[Task item]
What the response needs is every record, repeated verbatim, and no images.

*** Opening Supplied records ***

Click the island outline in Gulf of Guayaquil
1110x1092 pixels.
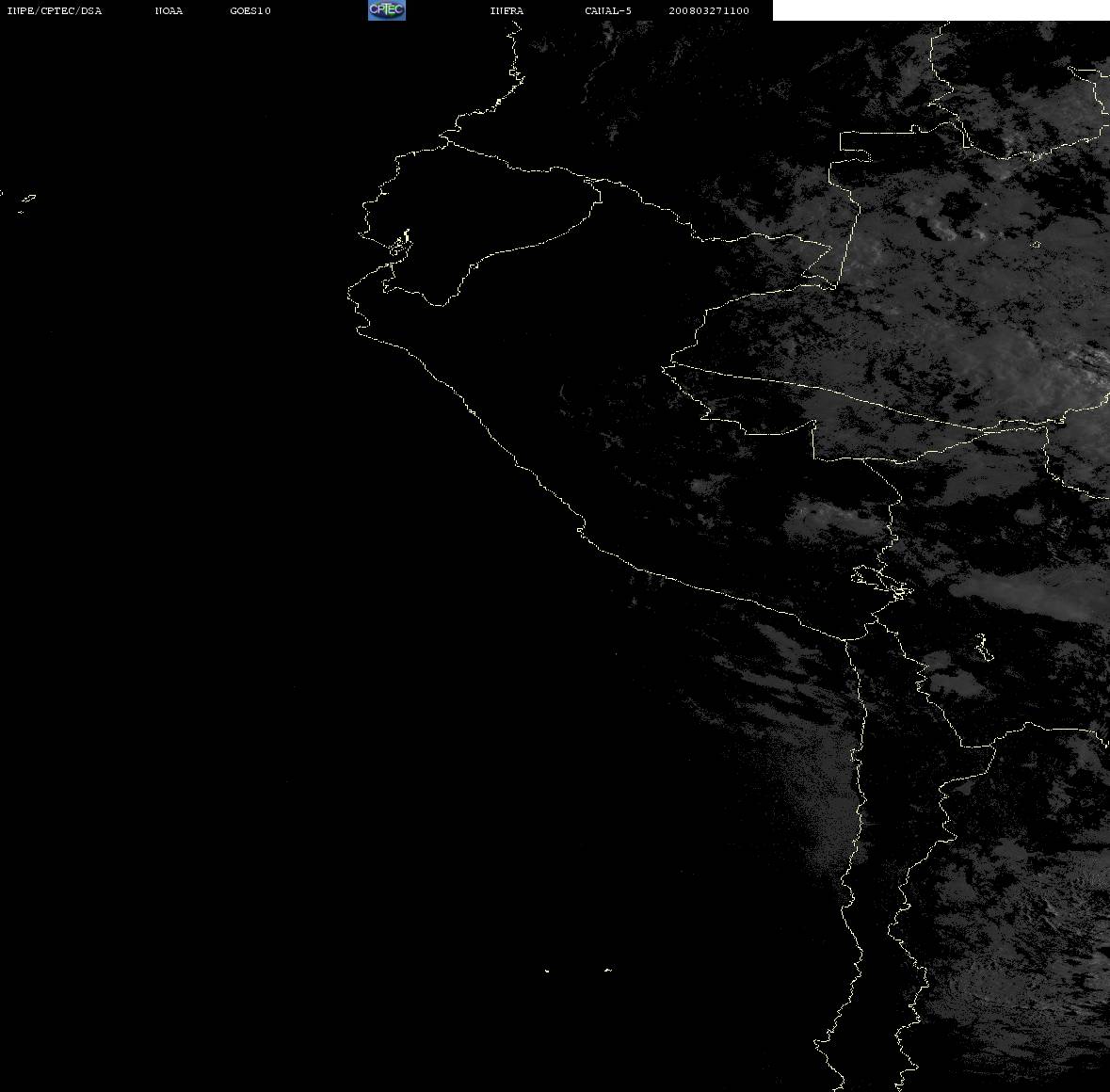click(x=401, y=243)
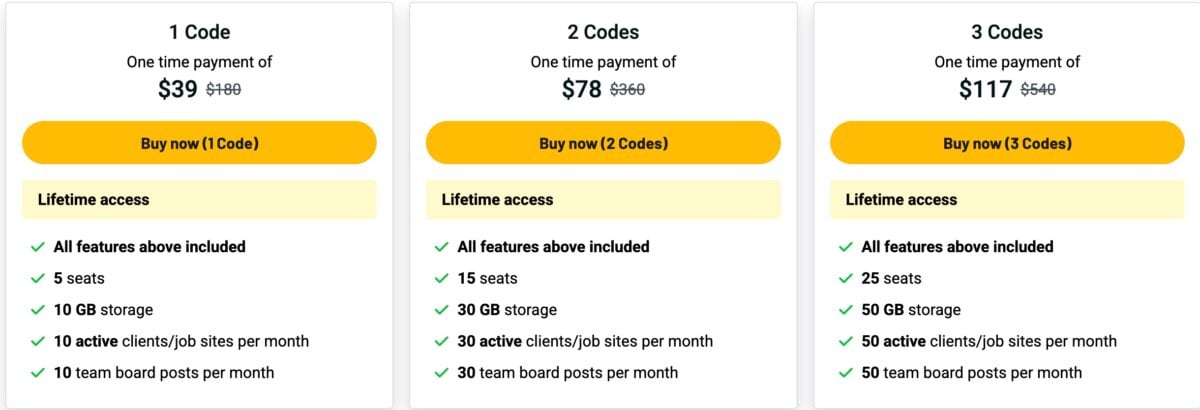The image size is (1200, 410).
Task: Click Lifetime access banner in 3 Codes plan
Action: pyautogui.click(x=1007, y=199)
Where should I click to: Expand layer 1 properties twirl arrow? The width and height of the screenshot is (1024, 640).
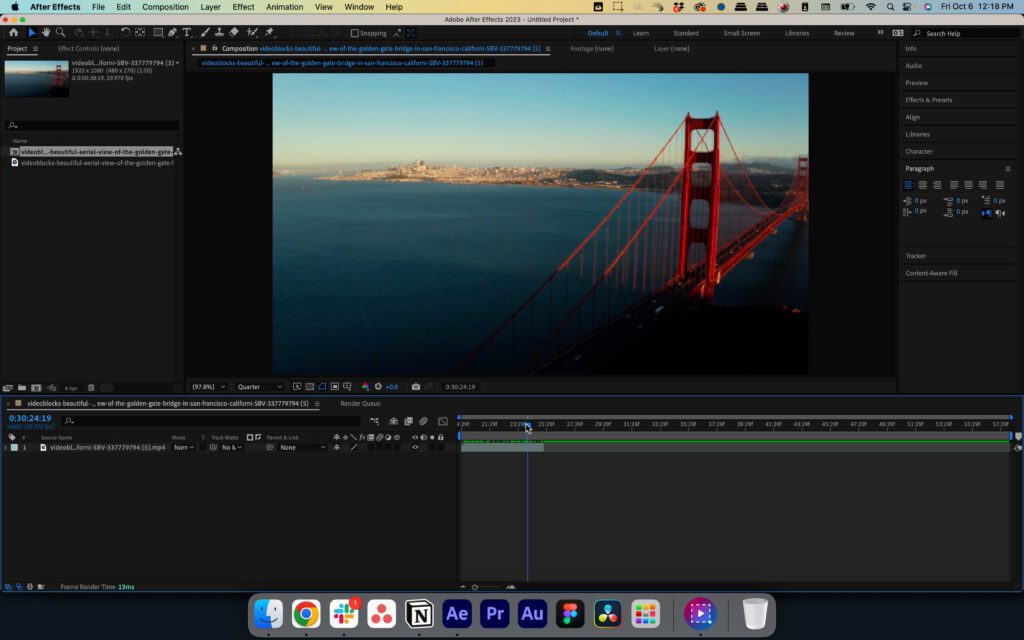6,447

*** Closing Supplied records ***

[Solution to this task]
Click the island outline in Gulf of Guayaquil
1110x1092 pixels.
click(x=401, y=243)
The image size is (1200, 410).
Task: Click Lifetime access banner in 3 Codes plan
Action: pyautogui.click(x=1007, y=199)
Where should I click to: Expand layer 1 properties twirl arrow? The width and height of the screenshot is (1024, 640).
6,447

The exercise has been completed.